Monday, November 9, 2009

November's American Conservative has an interesting article from Peter T. Kilborn on "America's professional gypsies." Kilborn has a new book on the subject, and of course he's talking about the burgeoning class of deracinated young professionals - a topic of much discussion of late. He employs the rather tacky term "Relos" - which I guess is a word people actually use - to describe those who are in a near constant state of flux, relocating to new branches of their multi-national corporations, into new cookie-cutter suburbs, and putting their children into new schools every few years.

Kilborn focuses on the effects this kind of lifestyle has on families and communities. Naturally, it's not good for the children who are forced to fit into completely new places just long enough to be disoriented when their family moves again. According to the experts, these children are more likely to have various emotional/behavioral problems. It's also not good for the communities they live in, which are really non-communities. They tend to live in suburbia, where they don't know their neighbors, don't care about local politics, and they "don't plant trees, they don't plant bushes." The one constant is the job, and everything else is considered second.
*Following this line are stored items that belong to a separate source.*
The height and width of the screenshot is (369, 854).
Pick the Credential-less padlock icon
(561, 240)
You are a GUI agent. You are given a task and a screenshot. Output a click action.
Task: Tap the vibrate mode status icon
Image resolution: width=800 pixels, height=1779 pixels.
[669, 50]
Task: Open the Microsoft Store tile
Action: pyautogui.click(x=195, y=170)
In an essay on the exploitation of natural resources but which could just as well be applied to the lifestyle of relocation, Wendell Berry says, "One of the primary results - and one of the primary needs - of industrialism is the separation of people and places and products from their histories. To the extent that we participate in the industrial economy, we do not know the histories of our families or of our habitats or of our meals. This is an economy, and in fact a culture, of the the one-night stand. 'I had a good time, says the industrial lover, 'but don't ask me my last name.'" Some place might as well be anyplace, because where one happens to live is only incidental to the corporate ladder.

This lifestyle of relocation denies that place matters. But, says Kilborn, place does matter:

Places define people. A place - a town or a neighborhood with a latitude and a longitude, with walls, windows, and doors, seasons and soil - forms our accents and values, our preferences and references, our learning, aspirations and diversions, our senses of belonging and continuity. Roots in a place sustain us in youth and old age.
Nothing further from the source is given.